> [What is asked]: Please copy the following records word for word, keeping every line as it appears.

> [Supplied records]:
- - -

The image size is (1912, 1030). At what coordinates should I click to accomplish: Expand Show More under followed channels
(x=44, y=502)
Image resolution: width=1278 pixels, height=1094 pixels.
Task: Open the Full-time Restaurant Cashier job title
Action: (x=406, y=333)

- - -

> [Finished answer]:
The image size is (1912, 1030). At what coordinates should I click to accomplish: Expand Show More under followed channels
(x=44, y=502)
Image resolution: width=1278 pixels, height=1094 pixels.
Task: Open the Full-time Restaurant Cashier job title
Action: (x=406, y=333)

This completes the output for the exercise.